Passage à étudier:
↓

Je parcours ma chambre des yeux; mon calendrier de classe me semble obsolète. Je retourne à l’écran, poussée par l’adrénaline, la peur, mais aussi mon optimisme ou peut-être devrais-je dire; ma naïveté.
Qu’est-ce que je peux bien y faire?
C’est peu dire, une vague d’écoanxiété me prend. Je me dis; à quoi ça sert de vivre dans un tel monde, de donner la vie, de faire ses devoirs, d’aller à l’école, de me planifier un avenir alors que notre existence même est en jeu ?
Je relis le texte sur lequel je travaille; il trace le portrait de deux jeunes meilleures amies. Camille meurt du cancer et Laurence tente de survivre au deuil de cette dernière. Elles enchaînent monologue après monologue sur la difficulté de vivre l’une sans l’autre. Laurence tombe dans une profonde dépression et Camille, juchée au ciel, tentera de la faire changer d’avis. Leurs préoccupations me semblent anachroniques. Éprises dans leurs malheurs individuels, elles ne réfléchissent pas à la collectivité.

↑

Série d'exercices:
A: Comment traduire en anglais cette phrase du passage : « Leurs préoccupations me semblent anachroniques. » ?
B: Dans le passage, de quelle maladie meurt Camille ?

Éléments du jeu de données:
↓

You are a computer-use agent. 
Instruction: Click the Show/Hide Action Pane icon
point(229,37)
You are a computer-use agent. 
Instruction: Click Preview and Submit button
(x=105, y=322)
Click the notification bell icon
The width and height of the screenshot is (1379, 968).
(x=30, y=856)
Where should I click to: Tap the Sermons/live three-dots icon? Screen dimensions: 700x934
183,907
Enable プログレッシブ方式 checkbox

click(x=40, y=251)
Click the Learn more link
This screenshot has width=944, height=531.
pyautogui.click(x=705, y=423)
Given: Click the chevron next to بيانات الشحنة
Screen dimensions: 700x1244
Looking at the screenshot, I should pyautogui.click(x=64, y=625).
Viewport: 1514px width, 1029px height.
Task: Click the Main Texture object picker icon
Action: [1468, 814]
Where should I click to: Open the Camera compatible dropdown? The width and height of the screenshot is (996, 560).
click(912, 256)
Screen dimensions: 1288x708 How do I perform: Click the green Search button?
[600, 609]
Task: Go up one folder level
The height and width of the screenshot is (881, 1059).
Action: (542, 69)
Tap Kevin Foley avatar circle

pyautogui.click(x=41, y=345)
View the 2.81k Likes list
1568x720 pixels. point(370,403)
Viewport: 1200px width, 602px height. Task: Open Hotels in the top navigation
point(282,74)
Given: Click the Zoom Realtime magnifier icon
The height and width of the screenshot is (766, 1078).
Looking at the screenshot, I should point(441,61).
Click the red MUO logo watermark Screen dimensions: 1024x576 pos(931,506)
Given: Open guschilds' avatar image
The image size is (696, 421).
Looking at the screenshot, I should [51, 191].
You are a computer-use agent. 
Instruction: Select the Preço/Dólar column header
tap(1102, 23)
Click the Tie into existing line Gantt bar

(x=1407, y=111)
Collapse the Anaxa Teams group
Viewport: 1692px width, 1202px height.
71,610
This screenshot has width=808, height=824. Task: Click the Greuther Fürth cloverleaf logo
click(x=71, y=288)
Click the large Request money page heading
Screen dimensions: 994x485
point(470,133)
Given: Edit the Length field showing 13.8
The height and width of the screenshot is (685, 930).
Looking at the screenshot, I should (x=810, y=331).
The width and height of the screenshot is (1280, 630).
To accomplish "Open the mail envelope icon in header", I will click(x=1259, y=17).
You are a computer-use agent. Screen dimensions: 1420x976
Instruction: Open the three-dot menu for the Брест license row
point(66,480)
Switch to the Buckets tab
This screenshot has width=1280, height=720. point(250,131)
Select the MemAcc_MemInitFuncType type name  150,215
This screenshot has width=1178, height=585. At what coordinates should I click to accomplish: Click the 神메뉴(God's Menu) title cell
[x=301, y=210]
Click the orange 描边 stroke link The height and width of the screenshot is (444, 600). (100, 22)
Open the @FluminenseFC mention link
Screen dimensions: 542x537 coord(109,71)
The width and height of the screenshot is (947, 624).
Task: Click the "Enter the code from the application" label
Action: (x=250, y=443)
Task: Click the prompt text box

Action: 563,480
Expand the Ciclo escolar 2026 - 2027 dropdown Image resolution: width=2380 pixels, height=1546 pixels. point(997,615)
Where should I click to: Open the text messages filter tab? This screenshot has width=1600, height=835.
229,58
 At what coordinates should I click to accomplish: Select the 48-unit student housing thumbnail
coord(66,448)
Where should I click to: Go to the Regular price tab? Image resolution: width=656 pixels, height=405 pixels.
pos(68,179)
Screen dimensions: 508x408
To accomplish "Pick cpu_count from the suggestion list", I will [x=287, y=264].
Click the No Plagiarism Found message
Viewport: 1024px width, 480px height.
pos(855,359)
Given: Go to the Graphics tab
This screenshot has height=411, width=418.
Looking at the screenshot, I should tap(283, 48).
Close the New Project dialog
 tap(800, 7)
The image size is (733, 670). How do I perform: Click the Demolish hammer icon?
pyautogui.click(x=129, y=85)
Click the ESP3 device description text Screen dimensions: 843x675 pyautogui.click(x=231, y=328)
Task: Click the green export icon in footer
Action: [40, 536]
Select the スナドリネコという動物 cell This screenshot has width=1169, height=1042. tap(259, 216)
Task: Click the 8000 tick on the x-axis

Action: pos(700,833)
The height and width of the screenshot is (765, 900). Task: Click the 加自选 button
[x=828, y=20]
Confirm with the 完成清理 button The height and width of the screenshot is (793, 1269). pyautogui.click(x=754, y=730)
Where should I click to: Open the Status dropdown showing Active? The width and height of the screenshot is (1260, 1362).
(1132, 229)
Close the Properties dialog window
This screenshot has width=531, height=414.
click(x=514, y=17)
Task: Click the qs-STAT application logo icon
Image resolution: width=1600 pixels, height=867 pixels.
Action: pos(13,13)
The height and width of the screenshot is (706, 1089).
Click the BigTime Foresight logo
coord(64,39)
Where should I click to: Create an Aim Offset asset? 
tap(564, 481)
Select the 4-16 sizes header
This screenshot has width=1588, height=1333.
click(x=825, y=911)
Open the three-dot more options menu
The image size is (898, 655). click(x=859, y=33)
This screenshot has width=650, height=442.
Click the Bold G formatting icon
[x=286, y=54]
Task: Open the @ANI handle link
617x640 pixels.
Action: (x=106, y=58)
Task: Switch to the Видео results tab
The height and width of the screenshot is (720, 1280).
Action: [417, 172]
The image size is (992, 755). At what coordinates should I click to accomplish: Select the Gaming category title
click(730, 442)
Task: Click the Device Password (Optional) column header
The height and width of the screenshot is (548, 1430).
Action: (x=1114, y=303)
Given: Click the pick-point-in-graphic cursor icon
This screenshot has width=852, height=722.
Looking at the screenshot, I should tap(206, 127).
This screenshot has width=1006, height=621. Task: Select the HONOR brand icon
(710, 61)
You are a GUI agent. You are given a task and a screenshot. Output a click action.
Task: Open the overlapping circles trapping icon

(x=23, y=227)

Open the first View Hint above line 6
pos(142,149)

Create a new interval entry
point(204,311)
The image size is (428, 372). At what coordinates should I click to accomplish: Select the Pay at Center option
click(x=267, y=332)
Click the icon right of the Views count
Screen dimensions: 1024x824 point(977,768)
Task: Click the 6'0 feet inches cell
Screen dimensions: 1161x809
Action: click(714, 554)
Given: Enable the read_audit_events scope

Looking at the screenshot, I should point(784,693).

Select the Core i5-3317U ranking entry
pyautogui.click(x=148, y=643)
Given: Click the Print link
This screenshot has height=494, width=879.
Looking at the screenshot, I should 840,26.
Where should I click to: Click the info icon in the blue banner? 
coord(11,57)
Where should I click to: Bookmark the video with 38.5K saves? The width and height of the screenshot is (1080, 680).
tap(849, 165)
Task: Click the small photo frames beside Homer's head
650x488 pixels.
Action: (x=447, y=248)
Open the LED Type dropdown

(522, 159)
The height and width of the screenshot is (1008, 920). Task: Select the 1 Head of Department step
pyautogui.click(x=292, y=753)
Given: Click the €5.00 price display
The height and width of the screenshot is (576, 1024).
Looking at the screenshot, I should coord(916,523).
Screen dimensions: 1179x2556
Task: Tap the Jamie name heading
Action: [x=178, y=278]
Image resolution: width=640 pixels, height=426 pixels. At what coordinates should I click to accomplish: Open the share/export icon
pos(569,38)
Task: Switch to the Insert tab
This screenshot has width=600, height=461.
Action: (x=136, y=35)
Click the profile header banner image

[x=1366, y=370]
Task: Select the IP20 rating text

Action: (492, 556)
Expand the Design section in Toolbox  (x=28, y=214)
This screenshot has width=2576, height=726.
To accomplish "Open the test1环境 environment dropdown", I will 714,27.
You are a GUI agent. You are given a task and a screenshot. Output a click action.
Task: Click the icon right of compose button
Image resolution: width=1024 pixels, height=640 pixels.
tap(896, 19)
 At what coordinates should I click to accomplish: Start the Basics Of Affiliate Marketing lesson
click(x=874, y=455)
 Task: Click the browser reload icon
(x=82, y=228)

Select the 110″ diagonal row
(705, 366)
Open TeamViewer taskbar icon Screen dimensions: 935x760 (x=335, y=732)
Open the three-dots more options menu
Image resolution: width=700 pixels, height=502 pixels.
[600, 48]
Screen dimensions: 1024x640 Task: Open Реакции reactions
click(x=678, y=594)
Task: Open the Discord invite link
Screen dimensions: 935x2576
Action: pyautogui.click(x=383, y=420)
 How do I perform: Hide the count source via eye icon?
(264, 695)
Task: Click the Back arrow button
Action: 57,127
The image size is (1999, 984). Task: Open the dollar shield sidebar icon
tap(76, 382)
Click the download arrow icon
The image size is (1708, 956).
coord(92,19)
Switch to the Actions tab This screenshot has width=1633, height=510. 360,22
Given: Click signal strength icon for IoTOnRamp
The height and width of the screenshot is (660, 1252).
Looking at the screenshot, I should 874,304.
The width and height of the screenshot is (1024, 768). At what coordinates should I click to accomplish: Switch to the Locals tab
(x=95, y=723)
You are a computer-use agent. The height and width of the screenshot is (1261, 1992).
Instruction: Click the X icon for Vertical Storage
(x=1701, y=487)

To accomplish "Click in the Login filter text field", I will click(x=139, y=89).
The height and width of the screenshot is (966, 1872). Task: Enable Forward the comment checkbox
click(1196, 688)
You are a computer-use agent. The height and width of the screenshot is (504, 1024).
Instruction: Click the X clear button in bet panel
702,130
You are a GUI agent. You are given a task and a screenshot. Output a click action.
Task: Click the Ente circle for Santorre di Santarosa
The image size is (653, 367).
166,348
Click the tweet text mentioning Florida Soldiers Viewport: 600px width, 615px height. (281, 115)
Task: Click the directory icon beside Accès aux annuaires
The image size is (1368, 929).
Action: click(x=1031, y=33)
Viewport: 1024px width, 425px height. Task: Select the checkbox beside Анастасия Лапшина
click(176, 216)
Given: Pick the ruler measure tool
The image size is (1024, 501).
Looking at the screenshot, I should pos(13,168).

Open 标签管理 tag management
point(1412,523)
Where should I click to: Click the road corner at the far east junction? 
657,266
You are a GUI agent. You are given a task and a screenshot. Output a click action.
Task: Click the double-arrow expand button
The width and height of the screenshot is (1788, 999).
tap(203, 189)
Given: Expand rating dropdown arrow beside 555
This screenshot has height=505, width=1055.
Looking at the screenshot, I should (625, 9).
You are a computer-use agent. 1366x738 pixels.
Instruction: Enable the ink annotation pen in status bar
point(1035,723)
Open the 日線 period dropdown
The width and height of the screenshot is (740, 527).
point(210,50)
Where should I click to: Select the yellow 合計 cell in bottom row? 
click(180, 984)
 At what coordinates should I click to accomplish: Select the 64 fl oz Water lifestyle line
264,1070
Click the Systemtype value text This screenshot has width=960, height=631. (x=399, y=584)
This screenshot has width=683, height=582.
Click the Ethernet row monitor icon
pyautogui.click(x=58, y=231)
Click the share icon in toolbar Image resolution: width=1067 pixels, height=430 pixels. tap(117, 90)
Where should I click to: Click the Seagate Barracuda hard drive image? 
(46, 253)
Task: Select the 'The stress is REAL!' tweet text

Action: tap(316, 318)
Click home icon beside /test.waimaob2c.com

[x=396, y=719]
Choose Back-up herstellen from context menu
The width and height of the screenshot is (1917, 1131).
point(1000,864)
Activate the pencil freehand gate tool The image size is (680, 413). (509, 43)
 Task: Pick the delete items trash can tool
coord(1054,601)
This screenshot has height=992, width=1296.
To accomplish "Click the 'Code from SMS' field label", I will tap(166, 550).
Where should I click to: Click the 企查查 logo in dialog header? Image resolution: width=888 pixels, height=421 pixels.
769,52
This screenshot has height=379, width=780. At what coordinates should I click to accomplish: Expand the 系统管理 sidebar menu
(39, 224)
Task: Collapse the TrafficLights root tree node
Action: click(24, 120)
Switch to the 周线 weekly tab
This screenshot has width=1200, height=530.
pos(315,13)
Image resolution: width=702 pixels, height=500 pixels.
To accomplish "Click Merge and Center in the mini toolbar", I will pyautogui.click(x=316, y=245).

↑

Réponses par exercice:
A: Their concerns seem anachronistic to me.

B: Du cancer.